On the other hand, America appeared, at least for a time, unchallengeable, powerful and unshakable in its resolve to preserve the US-led order and uphold its alliances. Self-reliance looked less and less necessary, so we slid back into depending on America for our defence. Arguably that dependence is even deeper now than it was at the height of the old ‘forward defence’ era of the 1950s and 1960s.

That makes our current predicament all the more challenging. To really understand today’s defence and strategic challenges, we have to jettison a lot of the assumptions and axioms which have framed our defence policy debates for a generation now, and this is where I think Dibb’s analysis still falls a little short. At many points it still presupposes that America will be there for us, despite the clear acknowledgment elsewhere that we can no longer take this for granted.

The tension is perhaps clearest where Dibb says that he ‘is not one of those who believe that America is about to pull out of Asia’, because that seems to be precisely the risk that he is addressing. So what’s going on here? Perhaps Dibb means that he doesn’t think America will suddenly decide that it no longer wants to be the leading power in Asia. In that case, he’d be quiet right: Americans like being the region’s leading power, and they would not step back from that lightly.

But as China’s power grows—and Dibb does now seem to accept the reality that China’s power has grown and the probability that it will keep growing—the cost to America of resisting China’s ambitions grows too. Whereas once it seemed that America could remain the dominant power in Asia without breaking into a sweat, today it’s clear that resisting China is going to be both expensive and dangerous.

So now the question is whether the US wants to remain the leading regional power enough to pay the costs and accept the risks involved in confronting and containing China. I have argued that the answer is quite likely to be ‘no’, and the case made in Dibb’s speech plainly suggests that he now agrees with that.

If this is right, then the implications for Australia’s strategic and defence policy are even bigger than Dibb portrays. For example, he says that it’s vital that we continue to have access to highly advanced US military equipment. But we cannot afford to overlook the possibility that we will lose some of that access if America’s strategic engagement in Asia falters, so we need to consider how we can cope with that if it happens.
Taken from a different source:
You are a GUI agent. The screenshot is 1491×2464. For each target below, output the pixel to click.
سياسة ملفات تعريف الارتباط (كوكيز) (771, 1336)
More broadly, we have to recognise and accept the challenge of negotiating our place in the new Asia without US support. Dibb says that the ANZUS alliance provides ‘the best and most realistic chance’ to shape the long-term regional order. But we cannot assume that our ANZUS partner will be there to help us. Indeed, it’s hard to see that America is doing anything constructive to shape Asia’s regional order to help us define our place in it, and, for reasons that Dibb explains, no reason to expect that will happen anytime soon.

Finally, we cannot assume that even if America stays engaged in Asia, it will do so in a way that serves Australia’s interests. Dibb observes quite rightly that we have to think about how we’d respond if Washington asked us to join a war with China over an issue like Taiwan. The question is hardly hypothetical: Vice President Mike Pence’s speech on 4 October about China shows how sharply the relationship has deteriorated in the past few months.

It’s far from clear that America has any idea of how it can remain as a key power in Asia on terms which avoid escalating rivalry with China, and nor is it clear that Washington has any plan for how to prevail in such rivalry—and that’s a problem for us. Australia would be unwise to follow the US into a confrontation with China which Washington had no idea how to win. But the more we depend on America, the harder it would be to say no if that call came.

So Dibb is right. We do need a radical rethink of our defence policy, but it needs to be even more radical than he suggests. I have a book coming out next year which will explore in some detail what that might look like.